Omelie
Omelia del 10 luglio 2016 - PER ANNO XV (Anno C)
Meditiamo sulla parabola e sulla sua cornice. Sottolineiamo i punti nodali del testo. Innanzitutto come raggiungere la VITA ETERNA: questo il dottore della legge vuol sapere. Ci interessa. La risposta di Gesù è netta: AMERAI il prossimo tuo.
Replica il dottore della legge: “Chi è il mio prossimo?”. Domanda oggettiva, fredda e distaccata, pronta a delineare confini, distinzioni, separazione. Ad essa fa da contrappunto la domanda finale che Gesù rilancia al suo interlocutore: “Chi è stato prossimo”.
La differenza è radicale: è il farsi prossimo, è l’essere vicino a tutti coloro che sono nella necessità la vera lezione di Gesù. A lui non interessano i gradi di ‘prossimità’, ma gli atti di generosità. A questo punto il nucleo del messaggio di Gesù è evidente e la parabola non fa che mostrare le altre sfaccettature.
GERUSALEMME: è la città santa per eccellenza.
GERICO: era allora una città sacerdotale, destinata ai leviti di periferia.
Il SACERDOTE E IL LEVITA: rispettano scrupolosamente le norme di purità rituale, perché il contatto con un ferito o, peggio, con un morto, avrebbe comportato per loro una contaminazione che li rendeva inabili alle funzioni sacre.
C’è una religiosità fredda che si preoccupa delle cose di Dio e ignora l’immagine più alta e viva di Dio presente sulla terra, cioè l’uomo. Quella religiosità che Gesù chiama ‘ipocrisia’, spesso si annidata anche dentro il cristianesimo. Ecco, però, lui, il diverso per eccellenza: il SAMARITANO, rappresentante dello “stolto popolo che abita in Sichem” come diceva senza tanti complimenti un sapiente dell’Antico Testamento, il Siracide.

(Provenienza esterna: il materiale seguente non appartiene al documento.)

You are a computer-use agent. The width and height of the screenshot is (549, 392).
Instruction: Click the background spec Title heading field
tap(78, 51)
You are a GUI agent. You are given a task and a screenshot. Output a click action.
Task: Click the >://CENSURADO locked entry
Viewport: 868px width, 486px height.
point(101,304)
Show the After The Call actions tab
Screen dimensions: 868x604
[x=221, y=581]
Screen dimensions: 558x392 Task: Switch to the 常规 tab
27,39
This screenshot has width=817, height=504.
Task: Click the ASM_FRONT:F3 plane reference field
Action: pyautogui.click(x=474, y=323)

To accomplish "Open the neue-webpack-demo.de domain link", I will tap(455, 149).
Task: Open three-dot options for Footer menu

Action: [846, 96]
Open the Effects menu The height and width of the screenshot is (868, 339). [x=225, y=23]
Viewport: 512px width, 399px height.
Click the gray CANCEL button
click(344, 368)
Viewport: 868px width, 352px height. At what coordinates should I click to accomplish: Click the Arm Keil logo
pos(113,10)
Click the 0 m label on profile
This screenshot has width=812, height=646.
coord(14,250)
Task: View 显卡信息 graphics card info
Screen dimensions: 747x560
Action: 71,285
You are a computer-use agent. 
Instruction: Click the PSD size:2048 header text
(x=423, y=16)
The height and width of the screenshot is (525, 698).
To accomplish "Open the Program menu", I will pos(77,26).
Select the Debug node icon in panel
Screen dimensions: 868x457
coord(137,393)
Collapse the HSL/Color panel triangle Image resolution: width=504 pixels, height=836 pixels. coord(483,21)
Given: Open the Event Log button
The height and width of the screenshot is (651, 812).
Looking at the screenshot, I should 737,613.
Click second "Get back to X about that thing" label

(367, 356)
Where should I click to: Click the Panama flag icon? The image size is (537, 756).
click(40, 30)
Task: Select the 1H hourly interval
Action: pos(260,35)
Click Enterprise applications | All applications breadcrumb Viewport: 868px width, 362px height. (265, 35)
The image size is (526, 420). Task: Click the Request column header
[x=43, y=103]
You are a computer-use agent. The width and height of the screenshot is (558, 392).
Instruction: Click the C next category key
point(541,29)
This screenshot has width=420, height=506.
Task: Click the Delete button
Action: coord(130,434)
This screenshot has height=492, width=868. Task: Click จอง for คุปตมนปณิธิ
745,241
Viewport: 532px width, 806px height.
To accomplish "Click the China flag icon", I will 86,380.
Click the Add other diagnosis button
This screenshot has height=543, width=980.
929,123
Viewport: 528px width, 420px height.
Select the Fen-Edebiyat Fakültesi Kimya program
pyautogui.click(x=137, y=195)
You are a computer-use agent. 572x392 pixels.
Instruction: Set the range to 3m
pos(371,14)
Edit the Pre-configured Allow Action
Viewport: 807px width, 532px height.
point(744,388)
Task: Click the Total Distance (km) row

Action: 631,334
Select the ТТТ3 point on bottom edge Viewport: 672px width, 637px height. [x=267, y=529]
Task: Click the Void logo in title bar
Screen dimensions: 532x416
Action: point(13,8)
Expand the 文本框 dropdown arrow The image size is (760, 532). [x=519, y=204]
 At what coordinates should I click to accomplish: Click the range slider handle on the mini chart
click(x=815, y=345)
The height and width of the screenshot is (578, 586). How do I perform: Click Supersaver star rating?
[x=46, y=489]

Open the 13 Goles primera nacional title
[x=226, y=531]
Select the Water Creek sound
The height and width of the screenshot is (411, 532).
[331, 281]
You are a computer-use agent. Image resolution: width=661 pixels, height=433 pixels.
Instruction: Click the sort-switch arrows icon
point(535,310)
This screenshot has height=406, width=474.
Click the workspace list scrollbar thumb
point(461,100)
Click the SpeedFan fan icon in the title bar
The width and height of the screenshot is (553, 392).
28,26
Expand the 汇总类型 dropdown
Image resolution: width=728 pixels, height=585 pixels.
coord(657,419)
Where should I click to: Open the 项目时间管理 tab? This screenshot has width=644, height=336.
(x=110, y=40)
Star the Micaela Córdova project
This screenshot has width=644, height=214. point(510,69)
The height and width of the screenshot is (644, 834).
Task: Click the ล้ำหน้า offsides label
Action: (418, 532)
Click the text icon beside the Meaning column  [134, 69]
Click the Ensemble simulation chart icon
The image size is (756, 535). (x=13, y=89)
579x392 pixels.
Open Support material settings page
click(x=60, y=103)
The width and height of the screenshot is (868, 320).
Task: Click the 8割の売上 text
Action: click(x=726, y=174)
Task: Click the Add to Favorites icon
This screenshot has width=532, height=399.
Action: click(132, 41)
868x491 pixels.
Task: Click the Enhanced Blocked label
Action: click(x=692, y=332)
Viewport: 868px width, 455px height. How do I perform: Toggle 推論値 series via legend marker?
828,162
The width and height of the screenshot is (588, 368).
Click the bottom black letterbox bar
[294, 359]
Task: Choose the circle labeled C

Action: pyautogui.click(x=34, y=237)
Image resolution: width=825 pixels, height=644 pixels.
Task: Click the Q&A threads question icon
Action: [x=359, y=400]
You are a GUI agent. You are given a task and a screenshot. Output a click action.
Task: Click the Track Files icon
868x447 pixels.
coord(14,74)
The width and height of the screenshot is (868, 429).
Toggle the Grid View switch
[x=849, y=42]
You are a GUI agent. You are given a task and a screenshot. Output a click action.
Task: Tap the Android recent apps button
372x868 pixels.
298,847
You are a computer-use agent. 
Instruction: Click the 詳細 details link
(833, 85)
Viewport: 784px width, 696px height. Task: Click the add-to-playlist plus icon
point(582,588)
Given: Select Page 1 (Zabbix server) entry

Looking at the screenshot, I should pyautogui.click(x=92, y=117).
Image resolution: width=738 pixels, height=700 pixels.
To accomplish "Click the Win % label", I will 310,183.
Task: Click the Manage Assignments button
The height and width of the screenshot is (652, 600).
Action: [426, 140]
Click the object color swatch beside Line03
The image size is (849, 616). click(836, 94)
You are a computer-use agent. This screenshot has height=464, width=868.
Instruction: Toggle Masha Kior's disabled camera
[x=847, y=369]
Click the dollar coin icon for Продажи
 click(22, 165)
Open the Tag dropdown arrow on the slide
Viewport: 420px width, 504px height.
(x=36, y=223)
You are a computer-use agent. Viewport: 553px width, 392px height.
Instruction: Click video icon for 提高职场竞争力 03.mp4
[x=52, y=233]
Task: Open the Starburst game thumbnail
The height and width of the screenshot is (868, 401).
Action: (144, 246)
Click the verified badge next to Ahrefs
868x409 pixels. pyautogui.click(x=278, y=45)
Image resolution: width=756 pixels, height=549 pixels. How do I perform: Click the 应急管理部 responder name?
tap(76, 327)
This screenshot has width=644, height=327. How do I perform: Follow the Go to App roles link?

Inizia il rito vero della carità, il sacrificio di cui Dio si compiace, chiede e attende. E’ significativo notare l’accumulo dei verbi e l’affettuosa attenzione con cui Gesù descrive tutti i gesti di questo vero credente, nonostante sia un miscredente per l’opinione corrente: “Gli passò accanto, lo vide, ne ebbe compassione, gli si fece vicino, gli fasciò le ferite, versò olio e vino, lo caricò sul giumento, lo portò alla locanda, si prese cura di lui”. Cuore tenero, mani operose, premura assoluta e generosa, aperta anche sul futuro del sofferente.
Siamo di fronte a un profilo ideale che provocatoriamente Gesù ha intessuto proprio su una figura disprezzata. I confini dell’amore sono senza confini. Questo è ciò che Dio Padre ci chiede. Gesù ci lo ricorda continuamente. Ma non basta saperlo, o dirlo anche da questo pulpito. Gesù, in un modo del tutto personale, a ognuno di noi dice: Va e fa anche tu così.